A Michigan GOP poll challenger claimed she was not able to challenge ballots on Election Day at the TCF Center in Detroit, a vote-tabulation center that has been flagged for numerous alleged violations by observers and witnesses.
Karamo said that early in the morning on Nov. 4, as she stood at an adjudication table, she allegedly saw a ballot that had a "straight-party ticket for both the Democrat and the Republican." Karamo then asserted that the poll worker remarked that she "would give it to the Democrats."
"That is illegal," Karamo, who had been a 2018 Republican candidate for County Commissioner District 10, told lawmakers, adding that she challenged the poll worker's decision to tabulate the vote for Democratic candidates.
Karamo claimed that she spoke to several election tabulations officials in the TCF Center, including a man who was in charge of the area's entire absentee ballot-counting process.
The man, she said, then asked the poll worker: "What do you think?" Karamo said she argued that it's not a matter of feelings or emotions—but rather, that it's illegal to tabulate the ballot in such a manner.

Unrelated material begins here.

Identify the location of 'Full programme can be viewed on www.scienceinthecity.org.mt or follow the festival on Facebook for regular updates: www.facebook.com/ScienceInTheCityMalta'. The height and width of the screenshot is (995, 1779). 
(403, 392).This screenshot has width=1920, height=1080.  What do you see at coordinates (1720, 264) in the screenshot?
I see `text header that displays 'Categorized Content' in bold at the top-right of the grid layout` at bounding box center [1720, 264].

"Why not give it to the Republicans instead of the Democrats?" Karamo recalled telling the election worker. Then, she said, he became enraged and "began screaming at me" before telling the poll worker to "push the ballot through," presumably for Democratic candidates.
In another instance, Karamo said the same poll worker saw a ballot that was checked for both Biden and the Green Party candidate, Howie Hawkins.

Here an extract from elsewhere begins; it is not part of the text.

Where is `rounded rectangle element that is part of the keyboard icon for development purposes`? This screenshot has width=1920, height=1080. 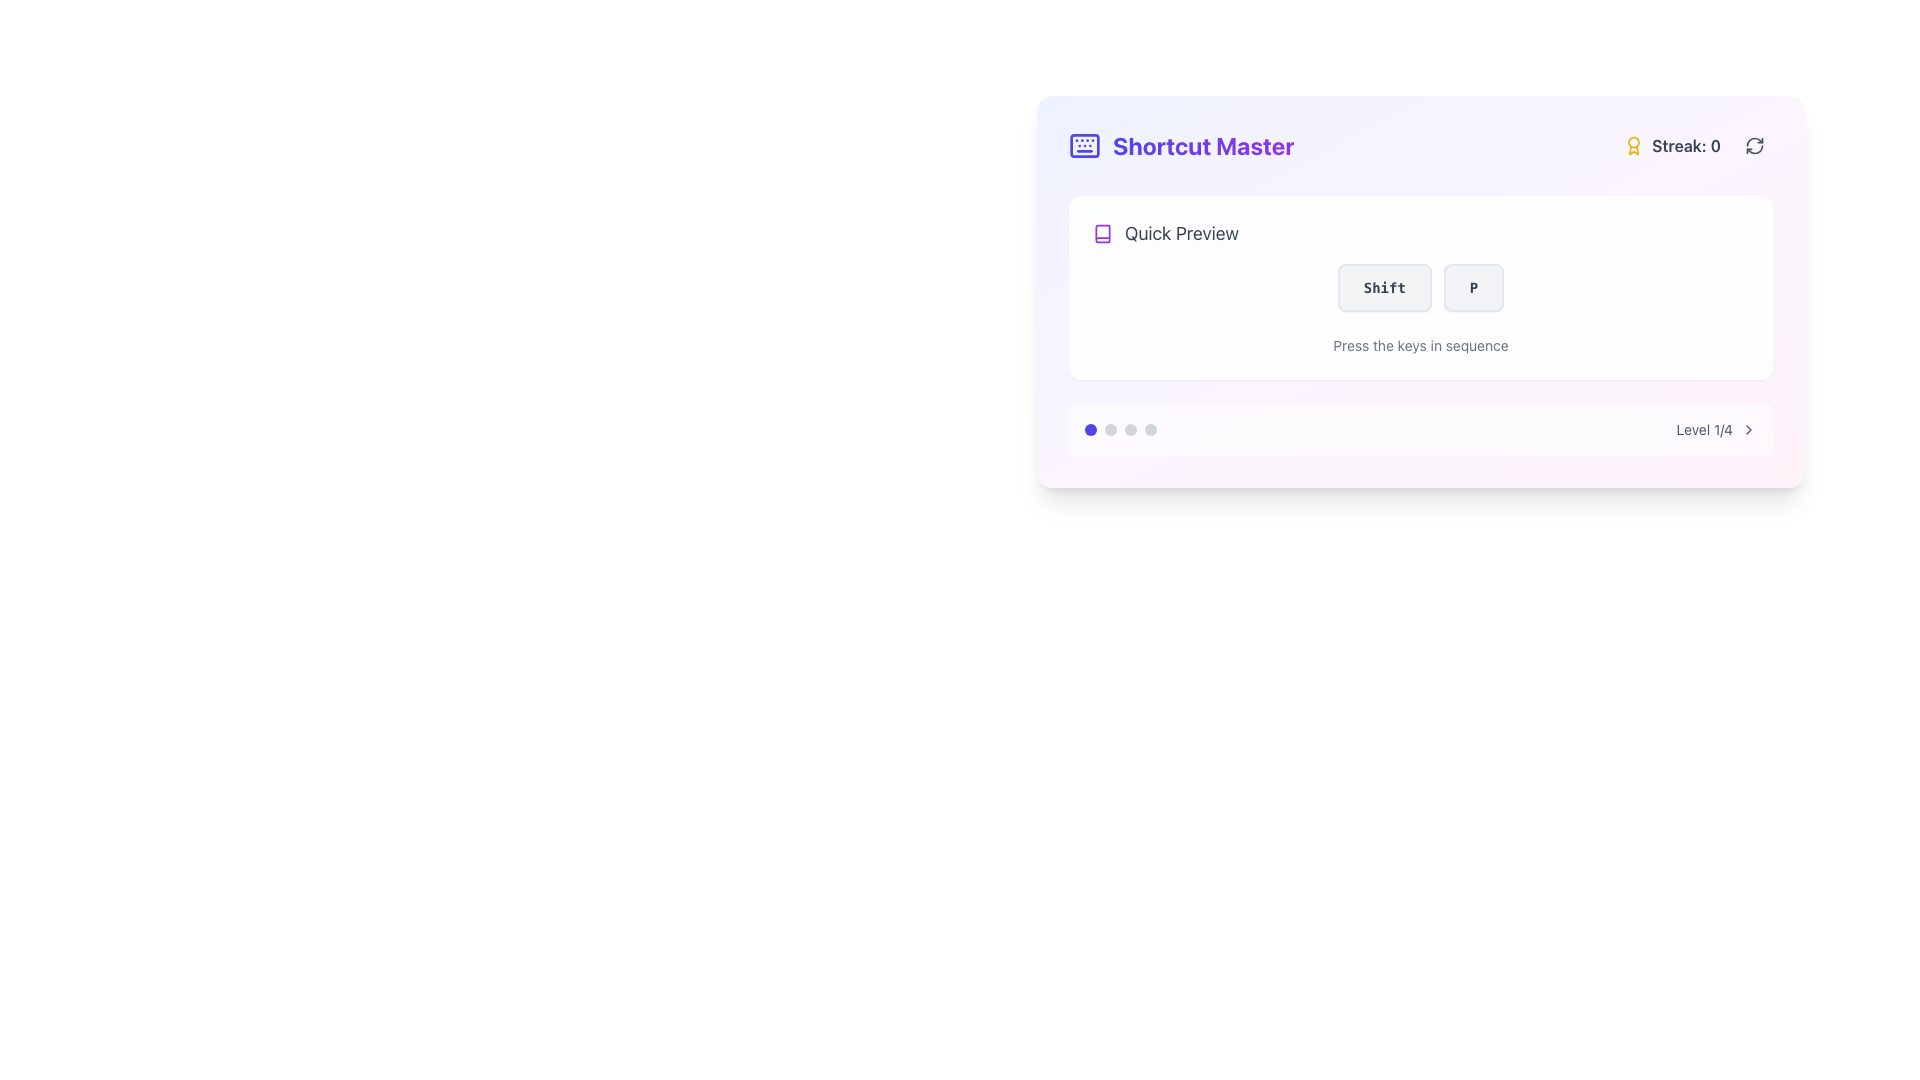 rounded rectangle element that is part of the keyboard icon for development purposes is located at coordinates (1083, 145).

"She gave the vote to Joe Biden," the GOP poll watcher told the lawmakers.
"We saw a lot of irregular things; this is not an anomaly," Karamo said. "Just because all of us have different accounts of what we saw, that doesn't make them invalid."
Michigan Secretary of State Jocelyn Benson has said she's seen no outstanding evidence of irregularities or voter fraud that would overturn the state's election results. Benson and other election officials moved to certify the state's results earlier this month.
A spokesperson for Michigan's Secretary of State's office, in a statement to Epoch Times, responded to the allegations in the Michigan hearing.
“No actual evidence of any wrongdoing or fraud was presented, despite repeated questions requesting such evidence from lawmakers," the spokesperson said on Wednesday. "Instead we saw a regurgitation of vague accusations based on lack of knowledge of election procedure and widely debunked conspiracy theories. We hope the state senate will allow future testimony illustrating the facts underlying this election."